§ **Stated task 1**
List every staff action that the S3 project passage says is tracked and rewarded for cutting emissions.

§ **Given text**
§

The project, Smart People, Smart Process, Smart Factory (S3), integrates AI, digital twins, and real-time location tracking with a gamified interface. Staff actions that cut emissions - such as reducing overproduction, waste per pack and electricity per pack - are tracked and rewarded, aligning personal, business, and environmental goals.

Innovation Case Study - Raynor Foods

Raynor has already reduced energy use and emissions by 19%, removing over 400 tonnes of CO₂e—the equivalent of 1.4 million cheese sandwiches. 

To scale the success, the team has launched a new venture to deploy S3 across UK manufacturing.

Chris Needham, Innovation Lead for Made Smarter Innovation, said: “S3 is a brilliant example of how digital innovation and people-first thinking can combine to transform manufacturing. Raynor’s project shows that empowering staff with the right tools and insights doesn’t just cut emissions—it drives productivity, culture change, and real commercial returns.”

§

§ **Record set**
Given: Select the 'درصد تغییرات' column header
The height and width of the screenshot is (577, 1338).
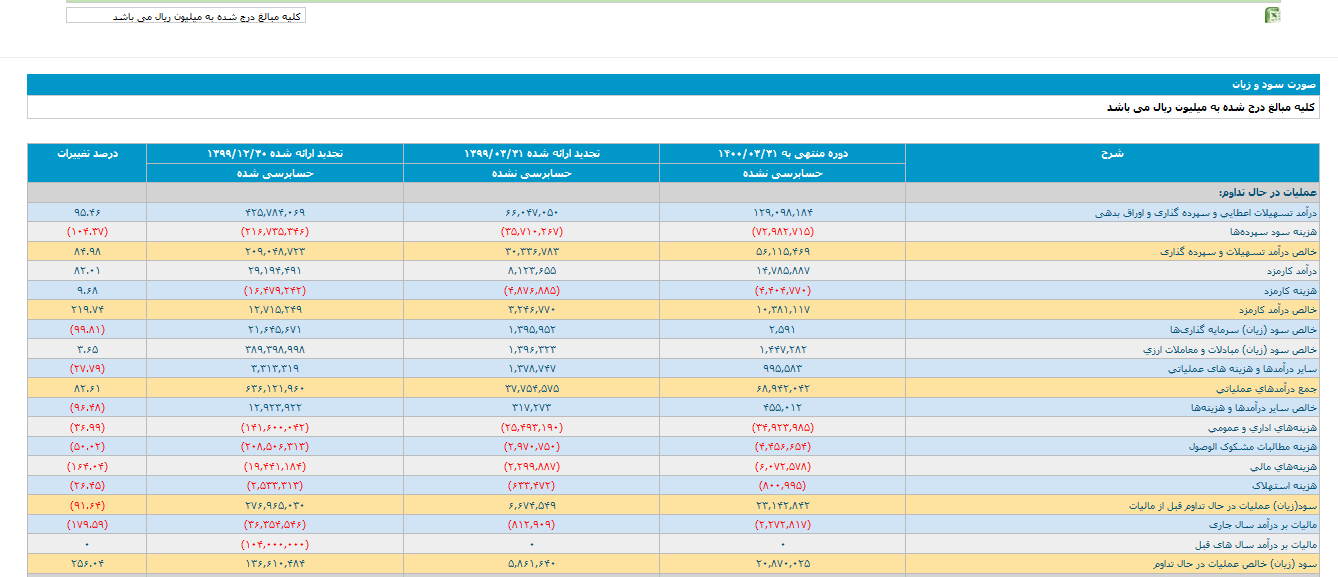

§

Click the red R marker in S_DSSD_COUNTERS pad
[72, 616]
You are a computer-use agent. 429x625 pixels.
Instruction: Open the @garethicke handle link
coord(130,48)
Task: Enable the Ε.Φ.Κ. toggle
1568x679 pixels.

§

§ **Stated task 2**
Rewrite the records starting at the line containing "Given: Select the" and ending at the line containing "The height and", with "Select" changed to "Locate" and everything else kept the same.

§ **Complete output 1**
- Reducing overproduction
- Reducing waste per pack
- Reducing electricity per pack

§ **Complete output 2**
Given: Locate the 'درصد تغییرات' column header
The height and width of the screenshot is (577, 1338).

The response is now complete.